● **About this task**
Return the lines below in which the string "tile" occurs.

● **Data for processing**

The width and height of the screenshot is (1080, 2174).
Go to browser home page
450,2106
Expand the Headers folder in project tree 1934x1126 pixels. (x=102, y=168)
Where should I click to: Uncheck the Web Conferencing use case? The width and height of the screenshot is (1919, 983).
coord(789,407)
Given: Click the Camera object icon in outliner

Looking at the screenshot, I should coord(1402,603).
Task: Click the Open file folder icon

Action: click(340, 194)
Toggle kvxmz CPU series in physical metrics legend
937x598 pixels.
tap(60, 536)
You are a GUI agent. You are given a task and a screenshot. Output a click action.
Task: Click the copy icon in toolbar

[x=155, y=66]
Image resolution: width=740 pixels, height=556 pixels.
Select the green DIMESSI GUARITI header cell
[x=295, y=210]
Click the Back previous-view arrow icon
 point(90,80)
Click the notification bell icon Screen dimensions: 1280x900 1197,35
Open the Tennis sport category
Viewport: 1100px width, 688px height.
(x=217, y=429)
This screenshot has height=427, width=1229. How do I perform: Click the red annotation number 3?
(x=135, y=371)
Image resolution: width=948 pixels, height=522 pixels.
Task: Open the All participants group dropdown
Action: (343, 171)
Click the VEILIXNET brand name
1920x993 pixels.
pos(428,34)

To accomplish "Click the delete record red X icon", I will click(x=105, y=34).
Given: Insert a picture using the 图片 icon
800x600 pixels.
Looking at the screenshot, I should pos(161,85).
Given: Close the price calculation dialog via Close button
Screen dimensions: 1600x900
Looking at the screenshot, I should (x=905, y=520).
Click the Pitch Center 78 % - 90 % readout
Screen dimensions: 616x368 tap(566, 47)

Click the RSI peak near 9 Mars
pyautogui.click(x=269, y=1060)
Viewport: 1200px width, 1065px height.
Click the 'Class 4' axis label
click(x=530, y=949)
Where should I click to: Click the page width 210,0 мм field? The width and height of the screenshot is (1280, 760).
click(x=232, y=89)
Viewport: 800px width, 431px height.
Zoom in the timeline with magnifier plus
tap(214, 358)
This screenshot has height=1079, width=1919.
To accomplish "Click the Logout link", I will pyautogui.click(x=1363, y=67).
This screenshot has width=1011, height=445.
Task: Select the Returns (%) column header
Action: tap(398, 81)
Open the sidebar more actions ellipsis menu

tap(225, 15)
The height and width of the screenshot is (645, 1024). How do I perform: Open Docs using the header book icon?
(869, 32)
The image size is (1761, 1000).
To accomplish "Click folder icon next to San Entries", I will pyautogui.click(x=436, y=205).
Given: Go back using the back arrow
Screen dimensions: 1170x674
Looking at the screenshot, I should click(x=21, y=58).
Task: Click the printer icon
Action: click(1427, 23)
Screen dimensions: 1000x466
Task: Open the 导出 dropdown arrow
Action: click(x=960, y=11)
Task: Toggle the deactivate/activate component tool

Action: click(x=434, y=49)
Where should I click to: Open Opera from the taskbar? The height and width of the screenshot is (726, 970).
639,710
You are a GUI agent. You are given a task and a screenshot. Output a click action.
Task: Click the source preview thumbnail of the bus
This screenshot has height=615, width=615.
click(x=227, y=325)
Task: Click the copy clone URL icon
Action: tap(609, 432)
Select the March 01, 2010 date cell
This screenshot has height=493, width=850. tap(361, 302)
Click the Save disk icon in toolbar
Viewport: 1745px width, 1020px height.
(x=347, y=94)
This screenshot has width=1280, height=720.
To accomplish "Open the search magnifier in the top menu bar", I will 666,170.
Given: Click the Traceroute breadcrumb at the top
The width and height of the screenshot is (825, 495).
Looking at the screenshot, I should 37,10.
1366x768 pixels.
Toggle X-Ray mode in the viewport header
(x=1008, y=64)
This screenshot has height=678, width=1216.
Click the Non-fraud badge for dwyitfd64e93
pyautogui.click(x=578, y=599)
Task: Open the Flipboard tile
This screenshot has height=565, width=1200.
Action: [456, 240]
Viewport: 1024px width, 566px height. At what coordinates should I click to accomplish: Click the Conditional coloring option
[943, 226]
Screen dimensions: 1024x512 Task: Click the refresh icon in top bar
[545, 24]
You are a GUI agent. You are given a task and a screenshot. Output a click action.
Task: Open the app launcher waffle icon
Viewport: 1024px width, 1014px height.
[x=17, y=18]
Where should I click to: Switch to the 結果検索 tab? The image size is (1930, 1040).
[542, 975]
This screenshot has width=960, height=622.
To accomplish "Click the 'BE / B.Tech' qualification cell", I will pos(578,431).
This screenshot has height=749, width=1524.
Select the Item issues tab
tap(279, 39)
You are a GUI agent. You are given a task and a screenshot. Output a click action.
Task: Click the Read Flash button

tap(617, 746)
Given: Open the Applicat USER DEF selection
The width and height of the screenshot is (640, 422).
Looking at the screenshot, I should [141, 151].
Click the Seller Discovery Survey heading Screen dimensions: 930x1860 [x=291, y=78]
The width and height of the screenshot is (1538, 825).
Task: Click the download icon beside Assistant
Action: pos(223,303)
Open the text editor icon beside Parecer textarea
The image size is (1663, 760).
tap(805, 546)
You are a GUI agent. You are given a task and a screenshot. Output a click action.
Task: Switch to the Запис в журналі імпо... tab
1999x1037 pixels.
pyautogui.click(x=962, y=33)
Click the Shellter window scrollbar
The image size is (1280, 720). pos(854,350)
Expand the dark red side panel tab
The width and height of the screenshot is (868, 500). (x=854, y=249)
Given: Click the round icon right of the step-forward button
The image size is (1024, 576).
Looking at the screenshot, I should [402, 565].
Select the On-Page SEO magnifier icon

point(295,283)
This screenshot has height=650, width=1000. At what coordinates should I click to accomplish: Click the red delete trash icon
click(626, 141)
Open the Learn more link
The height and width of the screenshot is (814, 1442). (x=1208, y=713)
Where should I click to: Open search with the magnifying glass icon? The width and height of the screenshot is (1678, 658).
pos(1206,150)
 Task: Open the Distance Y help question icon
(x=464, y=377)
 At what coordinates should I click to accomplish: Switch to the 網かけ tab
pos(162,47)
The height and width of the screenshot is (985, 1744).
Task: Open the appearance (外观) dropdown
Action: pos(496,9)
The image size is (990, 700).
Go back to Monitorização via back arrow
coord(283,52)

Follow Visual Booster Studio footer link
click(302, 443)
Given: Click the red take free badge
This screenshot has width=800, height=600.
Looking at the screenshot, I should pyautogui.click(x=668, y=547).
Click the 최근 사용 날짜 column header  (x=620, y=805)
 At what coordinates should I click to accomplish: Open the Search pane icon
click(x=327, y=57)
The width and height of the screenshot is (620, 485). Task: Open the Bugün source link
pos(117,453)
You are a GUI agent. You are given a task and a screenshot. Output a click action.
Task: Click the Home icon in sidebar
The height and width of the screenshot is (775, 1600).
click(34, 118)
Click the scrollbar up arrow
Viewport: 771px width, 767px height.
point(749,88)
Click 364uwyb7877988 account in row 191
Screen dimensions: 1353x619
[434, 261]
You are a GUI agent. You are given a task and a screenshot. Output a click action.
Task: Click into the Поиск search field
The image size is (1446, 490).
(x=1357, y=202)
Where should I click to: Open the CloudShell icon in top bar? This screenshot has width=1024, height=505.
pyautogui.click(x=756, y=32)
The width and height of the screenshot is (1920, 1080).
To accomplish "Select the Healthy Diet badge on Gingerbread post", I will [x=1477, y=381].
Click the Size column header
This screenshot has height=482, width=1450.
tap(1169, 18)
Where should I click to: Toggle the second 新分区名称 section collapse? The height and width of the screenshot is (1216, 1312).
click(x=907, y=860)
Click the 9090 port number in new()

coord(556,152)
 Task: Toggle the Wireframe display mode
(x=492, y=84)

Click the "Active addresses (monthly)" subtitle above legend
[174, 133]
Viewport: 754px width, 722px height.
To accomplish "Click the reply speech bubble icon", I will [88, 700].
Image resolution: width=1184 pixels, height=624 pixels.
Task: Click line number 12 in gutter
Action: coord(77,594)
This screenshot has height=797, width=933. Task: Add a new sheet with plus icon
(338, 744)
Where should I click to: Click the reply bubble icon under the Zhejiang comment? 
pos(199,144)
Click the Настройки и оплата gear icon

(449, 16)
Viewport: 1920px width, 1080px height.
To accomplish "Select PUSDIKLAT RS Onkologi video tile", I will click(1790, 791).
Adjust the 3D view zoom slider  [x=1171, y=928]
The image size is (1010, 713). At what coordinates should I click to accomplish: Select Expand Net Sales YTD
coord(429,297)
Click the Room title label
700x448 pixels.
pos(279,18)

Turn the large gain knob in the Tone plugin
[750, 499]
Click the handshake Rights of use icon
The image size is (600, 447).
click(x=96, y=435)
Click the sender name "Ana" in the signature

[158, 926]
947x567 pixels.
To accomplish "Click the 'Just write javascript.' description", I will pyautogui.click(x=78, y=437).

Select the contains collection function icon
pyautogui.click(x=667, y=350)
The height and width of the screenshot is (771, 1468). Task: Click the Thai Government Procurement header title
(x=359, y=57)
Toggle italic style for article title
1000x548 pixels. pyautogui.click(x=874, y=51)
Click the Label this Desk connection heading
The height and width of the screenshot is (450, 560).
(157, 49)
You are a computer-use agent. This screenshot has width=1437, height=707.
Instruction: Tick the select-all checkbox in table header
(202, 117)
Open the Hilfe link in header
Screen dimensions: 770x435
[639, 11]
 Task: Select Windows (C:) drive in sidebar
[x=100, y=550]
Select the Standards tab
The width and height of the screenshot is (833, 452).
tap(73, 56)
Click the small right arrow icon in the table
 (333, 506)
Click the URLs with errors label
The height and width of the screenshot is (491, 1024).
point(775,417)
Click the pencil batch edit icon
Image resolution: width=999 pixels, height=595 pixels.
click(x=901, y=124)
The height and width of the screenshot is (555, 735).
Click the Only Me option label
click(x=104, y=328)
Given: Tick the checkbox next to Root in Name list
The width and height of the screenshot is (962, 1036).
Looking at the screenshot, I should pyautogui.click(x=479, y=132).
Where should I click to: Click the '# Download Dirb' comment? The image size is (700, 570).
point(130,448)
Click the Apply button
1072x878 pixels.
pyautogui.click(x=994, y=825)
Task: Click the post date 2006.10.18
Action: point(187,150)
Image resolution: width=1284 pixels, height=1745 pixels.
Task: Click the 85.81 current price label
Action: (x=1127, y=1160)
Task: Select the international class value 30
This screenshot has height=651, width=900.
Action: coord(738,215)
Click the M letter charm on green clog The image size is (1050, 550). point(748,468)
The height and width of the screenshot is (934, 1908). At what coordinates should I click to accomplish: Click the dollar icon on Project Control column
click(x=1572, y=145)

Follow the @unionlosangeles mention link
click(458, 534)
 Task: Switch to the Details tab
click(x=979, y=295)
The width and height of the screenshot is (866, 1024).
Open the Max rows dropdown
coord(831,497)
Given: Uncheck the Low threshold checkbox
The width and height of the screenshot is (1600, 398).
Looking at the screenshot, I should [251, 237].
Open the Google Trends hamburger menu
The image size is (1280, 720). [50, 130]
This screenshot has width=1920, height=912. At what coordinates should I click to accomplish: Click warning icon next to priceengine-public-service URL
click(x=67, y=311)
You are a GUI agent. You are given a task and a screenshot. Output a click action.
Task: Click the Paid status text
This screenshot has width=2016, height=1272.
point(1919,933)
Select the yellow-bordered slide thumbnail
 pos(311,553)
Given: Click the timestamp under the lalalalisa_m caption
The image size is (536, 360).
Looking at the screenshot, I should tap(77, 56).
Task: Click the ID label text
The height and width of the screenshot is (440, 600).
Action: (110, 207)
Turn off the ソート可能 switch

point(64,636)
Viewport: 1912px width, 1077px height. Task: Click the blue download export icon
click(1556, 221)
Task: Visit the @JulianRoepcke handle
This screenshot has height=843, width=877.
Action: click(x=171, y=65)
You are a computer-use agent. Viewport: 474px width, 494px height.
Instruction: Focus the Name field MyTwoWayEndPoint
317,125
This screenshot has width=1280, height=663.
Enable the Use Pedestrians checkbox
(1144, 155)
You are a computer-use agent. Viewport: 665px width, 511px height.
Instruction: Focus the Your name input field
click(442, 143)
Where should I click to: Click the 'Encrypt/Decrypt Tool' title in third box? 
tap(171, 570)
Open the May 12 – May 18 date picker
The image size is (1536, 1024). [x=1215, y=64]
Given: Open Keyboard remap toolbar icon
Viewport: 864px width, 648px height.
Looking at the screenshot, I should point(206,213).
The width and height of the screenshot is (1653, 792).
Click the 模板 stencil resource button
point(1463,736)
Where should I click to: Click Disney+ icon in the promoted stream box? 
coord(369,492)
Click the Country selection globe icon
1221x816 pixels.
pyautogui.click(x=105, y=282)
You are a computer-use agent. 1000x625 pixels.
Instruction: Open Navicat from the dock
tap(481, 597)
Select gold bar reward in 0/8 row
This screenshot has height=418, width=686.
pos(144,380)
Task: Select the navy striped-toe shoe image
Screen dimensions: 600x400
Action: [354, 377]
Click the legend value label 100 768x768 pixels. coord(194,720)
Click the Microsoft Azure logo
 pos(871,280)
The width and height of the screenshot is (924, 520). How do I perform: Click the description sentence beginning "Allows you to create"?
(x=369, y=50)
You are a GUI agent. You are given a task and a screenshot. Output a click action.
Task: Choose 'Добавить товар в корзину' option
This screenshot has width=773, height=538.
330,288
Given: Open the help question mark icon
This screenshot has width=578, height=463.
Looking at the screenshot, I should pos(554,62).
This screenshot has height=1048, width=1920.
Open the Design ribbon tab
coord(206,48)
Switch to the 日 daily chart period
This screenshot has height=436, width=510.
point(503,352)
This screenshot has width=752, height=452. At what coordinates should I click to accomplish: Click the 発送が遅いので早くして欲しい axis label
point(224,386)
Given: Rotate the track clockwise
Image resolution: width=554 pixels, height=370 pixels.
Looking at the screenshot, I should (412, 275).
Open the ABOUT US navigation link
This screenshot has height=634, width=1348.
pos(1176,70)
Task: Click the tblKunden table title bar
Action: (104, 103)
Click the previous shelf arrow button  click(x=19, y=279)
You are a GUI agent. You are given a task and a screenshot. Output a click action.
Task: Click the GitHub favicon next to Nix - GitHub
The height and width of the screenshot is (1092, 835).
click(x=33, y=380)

● **Exercise output**
Task: Open the Flipboard tile
To accomplish "Select PUSDIKLAT RS Onkologi video tile", I will click(1790, 791).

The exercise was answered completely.